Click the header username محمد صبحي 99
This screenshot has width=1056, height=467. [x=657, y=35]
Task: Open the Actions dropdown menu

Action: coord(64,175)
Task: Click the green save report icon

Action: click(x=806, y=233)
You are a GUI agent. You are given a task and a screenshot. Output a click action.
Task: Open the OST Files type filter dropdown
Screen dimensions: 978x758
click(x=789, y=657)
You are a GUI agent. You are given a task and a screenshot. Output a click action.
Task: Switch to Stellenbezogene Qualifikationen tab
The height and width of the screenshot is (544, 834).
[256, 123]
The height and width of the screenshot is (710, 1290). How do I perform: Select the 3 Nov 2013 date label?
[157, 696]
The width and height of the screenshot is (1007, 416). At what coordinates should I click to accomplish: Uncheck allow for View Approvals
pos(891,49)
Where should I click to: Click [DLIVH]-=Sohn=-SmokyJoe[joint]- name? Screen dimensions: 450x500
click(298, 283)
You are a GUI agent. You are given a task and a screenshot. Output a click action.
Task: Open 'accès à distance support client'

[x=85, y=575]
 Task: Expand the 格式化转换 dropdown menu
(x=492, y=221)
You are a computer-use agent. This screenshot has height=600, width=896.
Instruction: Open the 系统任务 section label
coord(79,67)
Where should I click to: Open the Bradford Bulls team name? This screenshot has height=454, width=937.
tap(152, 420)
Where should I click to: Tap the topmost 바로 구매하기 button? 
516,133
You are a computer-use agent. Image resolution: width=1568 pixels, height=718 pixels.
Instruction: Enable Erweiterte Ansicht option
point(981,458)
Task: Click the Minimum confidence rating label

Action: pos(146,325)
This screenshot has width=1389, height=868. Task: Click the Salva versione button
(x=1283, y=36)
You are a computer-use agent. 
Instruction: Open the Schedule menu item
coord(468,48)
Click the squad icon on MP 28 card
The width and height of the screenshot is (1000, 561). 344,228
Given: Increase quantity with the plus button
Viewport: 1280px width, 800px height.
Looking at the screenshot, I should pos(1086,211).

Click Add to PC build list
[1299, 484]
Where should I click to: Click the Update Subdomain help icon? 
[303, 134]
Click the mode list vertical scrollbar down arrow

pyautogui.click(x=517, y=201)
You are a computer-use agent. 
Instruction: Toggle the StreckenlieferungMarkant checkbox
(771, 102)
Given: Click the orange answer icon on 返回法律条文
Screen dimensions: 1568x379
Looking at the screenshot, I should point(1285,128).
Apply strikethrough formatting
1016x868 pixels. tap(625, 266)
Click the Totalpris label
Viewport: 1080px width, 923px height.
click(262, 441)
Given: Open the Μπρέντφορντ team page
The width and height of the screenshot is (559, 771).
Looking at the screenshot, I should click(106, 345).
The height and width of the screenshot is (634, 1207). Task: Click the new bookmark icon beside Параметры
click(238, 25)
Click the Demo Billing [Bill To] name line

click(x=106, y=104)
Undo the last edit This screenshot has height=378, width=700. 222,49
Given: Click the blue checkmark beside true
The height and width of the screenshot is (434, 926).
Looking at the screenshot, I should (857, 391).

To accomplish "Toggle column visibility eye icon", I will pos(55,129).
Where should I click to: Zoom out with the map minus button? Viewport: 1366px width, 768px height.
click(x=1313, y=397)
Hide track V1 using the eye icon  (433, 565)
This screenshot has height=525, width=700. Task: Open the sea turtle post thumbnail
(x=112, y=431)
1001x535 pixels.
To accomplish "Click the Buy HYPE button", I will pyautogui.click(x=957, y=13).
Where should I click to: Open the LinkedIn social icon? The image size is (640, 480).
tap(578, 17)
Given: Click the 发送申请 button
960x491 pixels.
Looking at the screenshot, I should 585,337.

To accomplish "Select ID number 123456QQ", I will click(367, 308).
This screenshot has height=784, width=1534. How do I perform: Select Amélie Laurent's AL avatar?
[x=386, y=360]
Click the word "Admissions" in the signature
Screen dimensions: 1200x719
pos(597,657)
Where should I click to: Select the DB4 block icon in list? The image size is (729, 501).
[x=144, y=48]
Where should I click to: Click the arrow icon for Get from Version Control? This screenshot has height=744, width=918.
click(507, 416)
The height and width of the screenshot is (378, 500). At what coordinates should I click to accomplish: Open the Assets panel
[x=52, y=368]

★ ★ ★ ★

Determine the number of lines in the entries that hold the string "computer"; write that number and nothing else.

• _YOUR RESPONSE_: 4